Later that evening, I pulled out an article about resting in the providence of God that Mary Jean Powers (Get the Word Out! Intensives and a co-grandparent – we share Hunter through Dave and Tara) had given to me to read a couple of months earlier.  I had read it at least twice.  I thought I would check it out again since it was about the Sabbath and I had a newly-increased motivation in learning to keep it, obey it. You are sharp enough to have guessed what I found -  I hadn't even noticed the paragraph about Ps. 127 before or the beautiful statement made by the article's author: "God knows that His creatures need restoration by rest, and so He not only commands but even invites us to get it."

God wasn't being redundant with me.  He knows how slow I am to hear and learn sometimes.  I mean, this whole thing is in His Word, so actually, since the first grade, it has been there for me to read and receive.  How many times had I run the other way?  My husband Dave and God only know.

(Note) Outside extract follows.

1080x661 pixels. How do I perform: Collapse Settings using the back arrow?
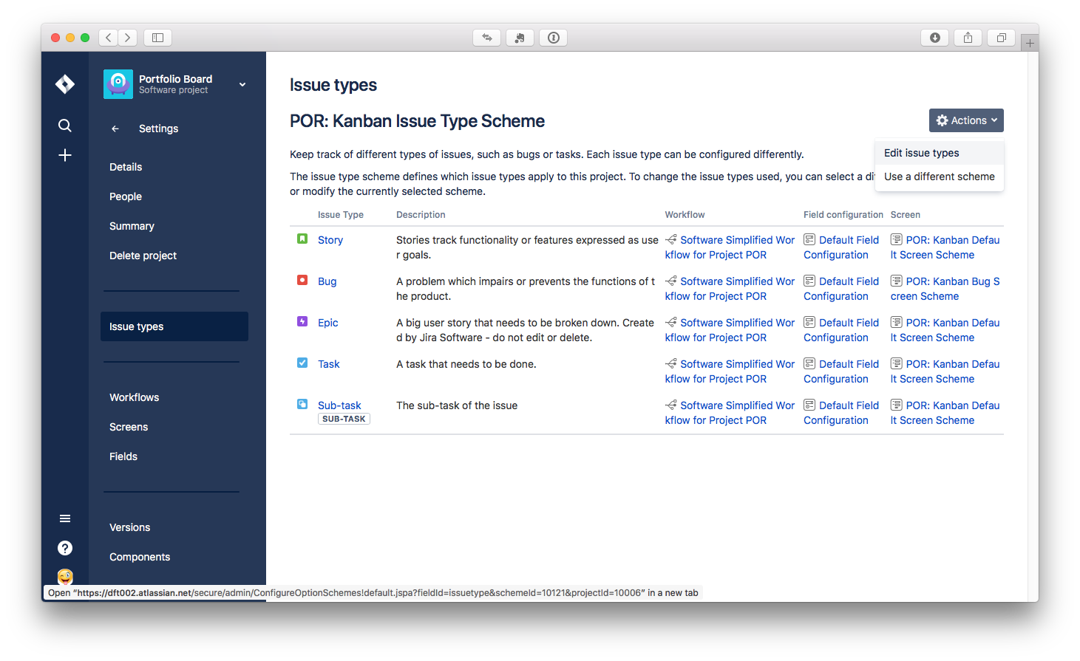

Two days later, God would issue another reminder as I wrestled with whether or not I would press in to accept this newfound freedom.  I'll tell you about that tomorrow (Sleep, day six).  But until then, I want to tell you that I know from experience that the loss of sleep from over-work and anxiety and pressure is overcome by calling on the Lord who calls you His "beloved one."

Think about what you are willing to give up to receive what God is willing to give you…Jeanie

NOTE TO SELF: "I cried unto the Lord with my voice, And He heard me from His holy hill.  I lay down and slept; I awoke, for the Lord sustains me." Ps. 3.4-5  Even during the most hectic and disconcerting times in my life, I can sleep in peace knowing God will sustain me and has the whole world in His hands…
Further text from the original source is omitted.